Die Graue Senfpflanze, eine wilde Variante des Kohls, verfügt über eine hervorragende Photosynthesefunktion. René Boesten von Wageninigen University & Research (WUR) entdeckte, dass dies auf die Tatsache zurückzuführen ist, dass die Pflanze DNA-Stücke kopiert hat, die die Photosynthese regulieren.
Pflanzen sind in der Lage, sich durch das Kopieren oder Löschen von DNA-Stücken an extreme Umstände anzupassen. Pflanzenforscher nennen dies Kopienzahlvariation: Die Variation der Anzahl der DNA-Kopien ist ein Genom. Manchmal besteht es aus winzigen DNA-Stücken von nur fünfzig Basenpaaren. Manchmal werden Hunderte von Genen kopiert, so WUR.
Boesten untersuchte die Graue Senfpflanze, eine wilde Variante der Brassica oder des Kohls. Dieses Unkraut ist im Mittelmeerraum beheimatet, breitet sich aber aufgrund seiner im Vergleich zu anderen Pflanzen hervorragenden Photosynthese rasch in ganz Europa aus. Außerdem hat die Pflanze eine hohe Toleranz gegenüber Licht. Die meisten Pflanzen stellen bei hellem Sonnenlicht die Photosynthese ein, aber der Graue Senf wandelt das Sonnenlicht weiterhin in Zucker um.
Als Boesten das Genom des Grauen Senfs mit dem anderer Brassica-Arten verglich, stellte er fest, dass der Graue Senf mehr Kopien der Gene besitzt, die die Photosynthese steuern. Bei Tests der verschiedenen Brassica-Arten im Labor unter wenig und viel Licht zeigte sich, dass die entsprechenden Gene im Grauen Senf deutlich aktiver waren, und die Pflanze wuchs auch unter hellem Licht weiter. In weiteren Untersuchungen muss nun geklärt werden, ob sich diese günstigen Eigenschaften auch auf andere Brassica-Arten übertragen lassen.
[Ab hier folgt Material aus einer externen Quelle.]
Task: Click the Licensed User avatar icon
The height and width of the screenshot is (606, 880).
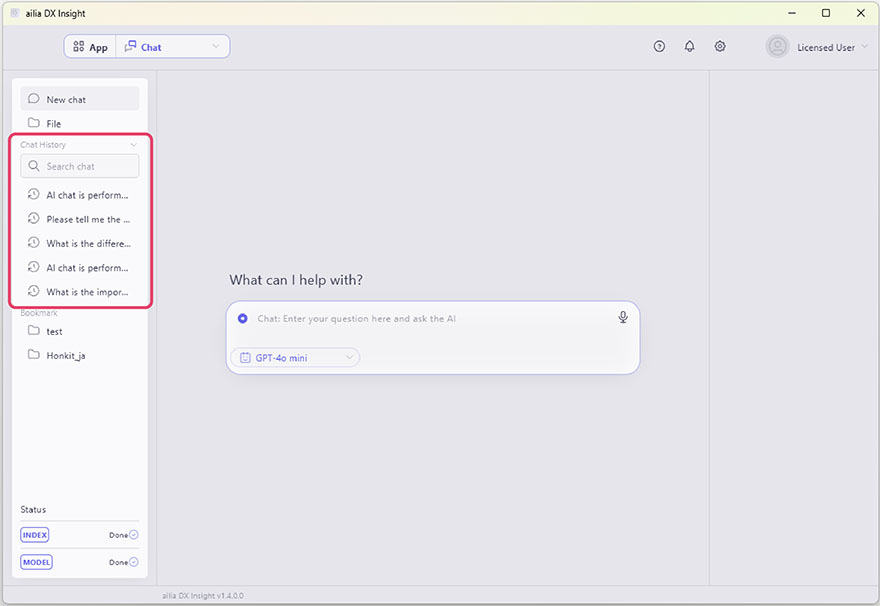Action: [777, 47]
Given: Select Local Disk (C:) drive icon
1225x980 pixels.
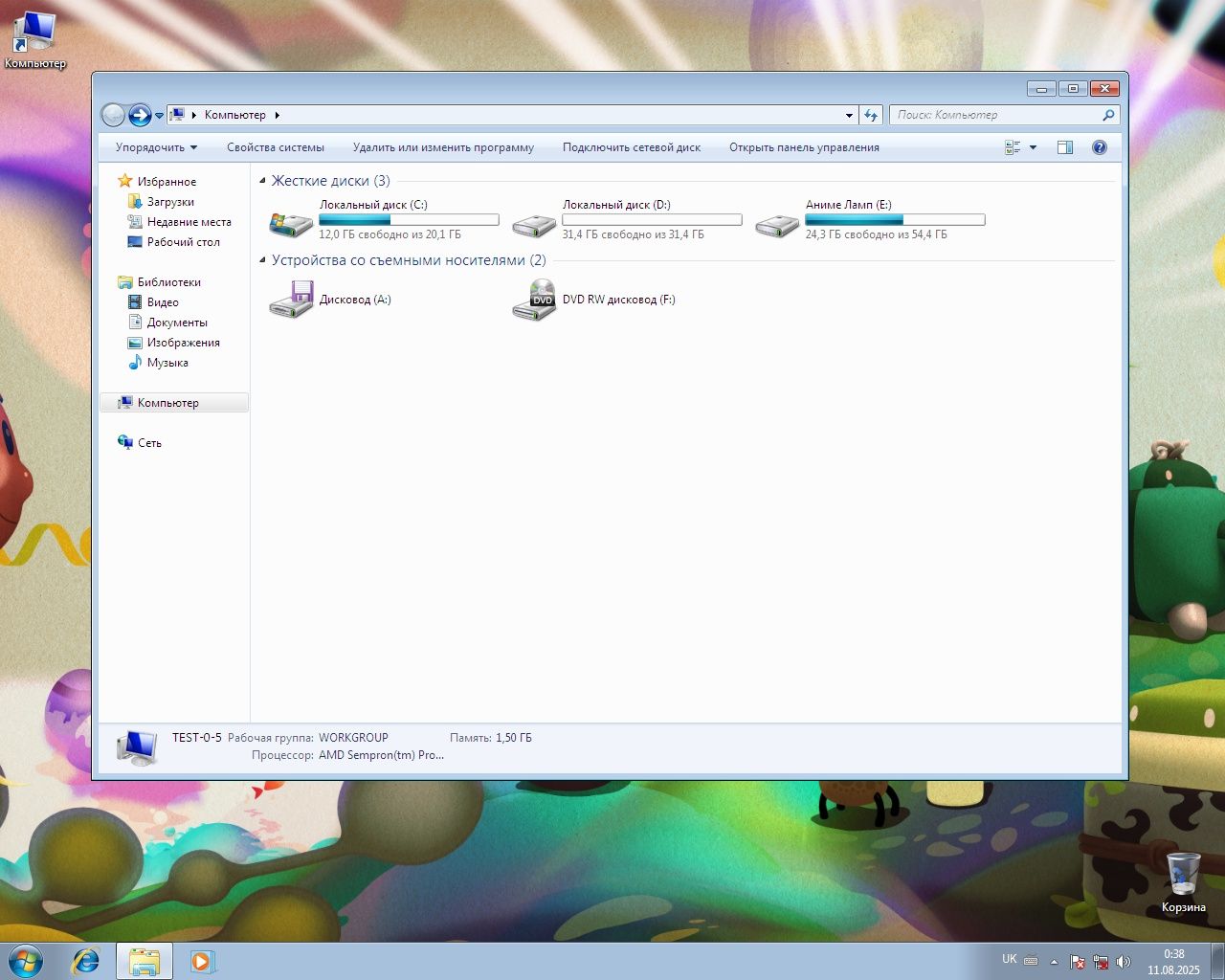Looking at the screenshot, I should (291, 224).
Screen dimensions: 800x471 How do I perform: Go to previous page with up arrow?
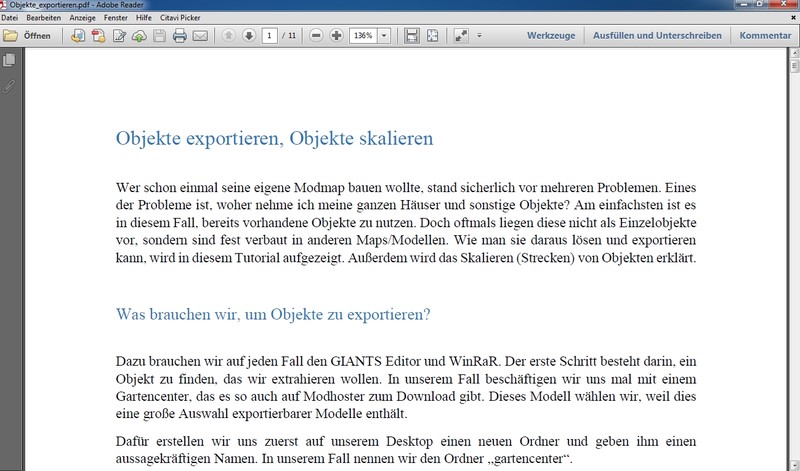click(x=228, y=36)
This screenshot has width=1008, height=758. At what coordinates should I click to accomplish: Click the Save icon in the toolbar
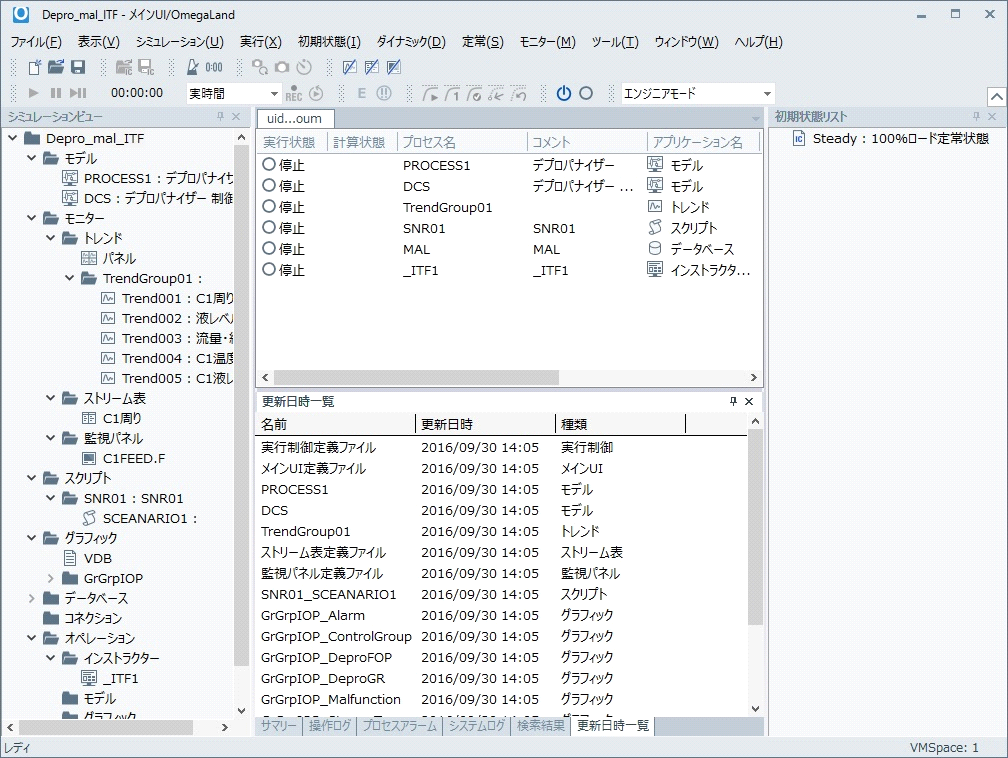coord(78,67)

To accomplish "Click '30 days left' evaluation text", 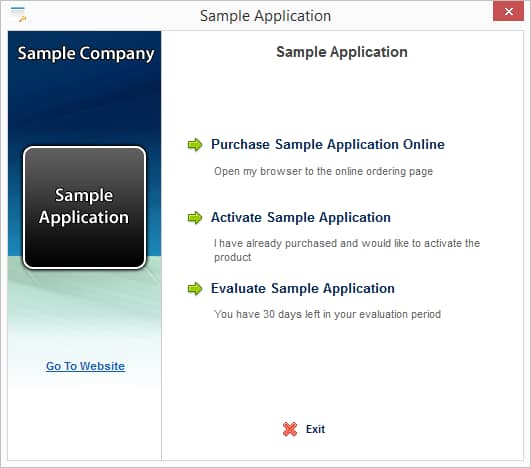I will 327,314.
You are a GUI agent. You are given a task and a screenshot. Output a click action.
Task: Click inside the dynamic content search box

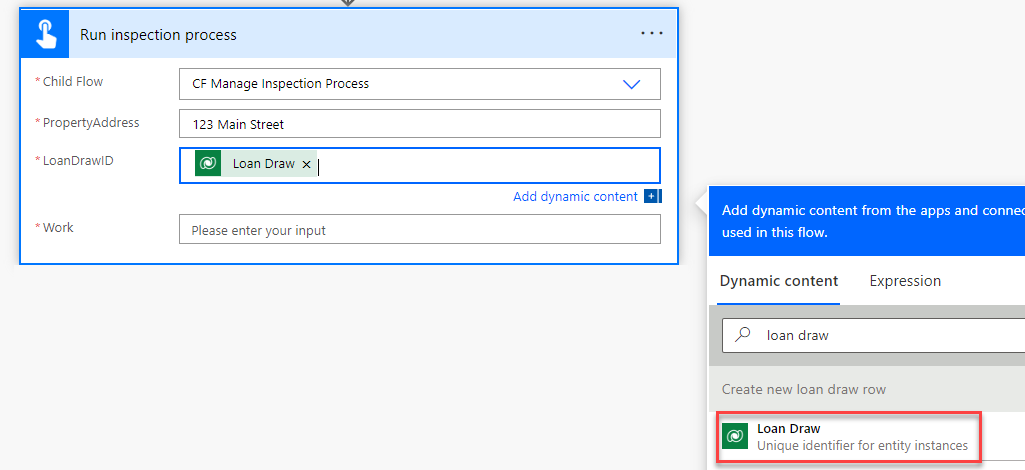point(880,336)
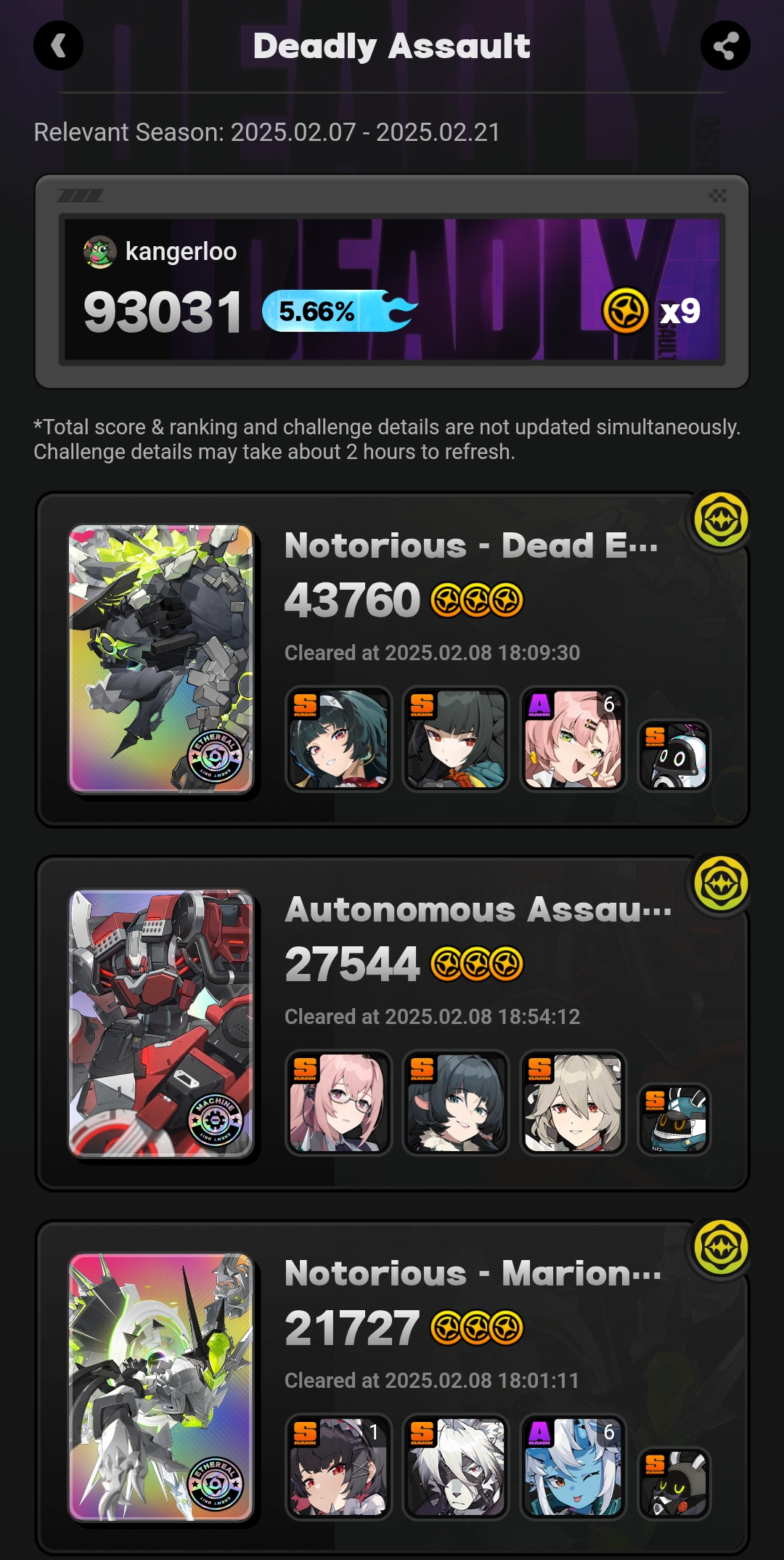The width and height of the screenshot is (784, 1560).
Task: Tap the yellow badge on Autonomous Assault card
Action: pyautogui.click(x=721, y=884)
Kopienzahlvariationen kommen bei Pflanzen häufig vor. Das bekannteste Beispiel entstand, als Landwirte begannen, das Herbizid Round-Up einzusetzen. Zunächst starben alle Unkräuter aus. Doch schon bald entwickelten einige Pflanzen eine Toleranz gegenüber Glyphosat, dem Wirkstoff von Round-Up. Diese Pflanzen besaßen zunächst eine Kopie des Gens X, das ein Protein für das Wachstum produziert. Das Glyphosat reagiert mit diesem Protein und hindert die Pflanze daran, die für das Wachstum benötigten Aminosäuren zu produzieren, was schließlich zum Tod der Pflanze führt. Der Hersteller von Round-Up veränderte die Soja-, Mais- und Kartoffelpflanzen, um zu verhindern, dass das Glyphosat mit ihren Proteinen reagiert, und sicherte so das Überleben dieser Pflanzen.
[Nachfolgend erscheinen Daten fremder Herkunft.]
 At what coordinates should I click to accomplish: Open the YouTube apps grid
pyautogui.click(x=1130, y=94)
Innerhalb von zehn Jahren tauchten jedoch die ersten Round-Up-resistenten Pflanzen auf. Mehrere Arten kopierten das X-Gen, wobei manchmal bis zu 100 Kopien entstanden, was die Pflanze veranlasste, mehr Proteine zu bilden. Infolgedessen neutralisierte das Glyphosat nur einen Teil des wachstumsfördernden Proteins, so dass die Pflanze überleben konnte.
Boesten: ”Pflanzen können sich an Umweltstressoren anpassen, indem sie die Produktion bestimmter Stoffe steigern oder einstellen. Je größer die Vervielfältigungskopie, desto größer der Effekt. Große Kopien führen nicht zwangsläufig zu lebensfähigen Varianten, aber Mutanten mit zusätzlichen Kopien, die überleben, haben häufig die evolutionäre Oberhand.”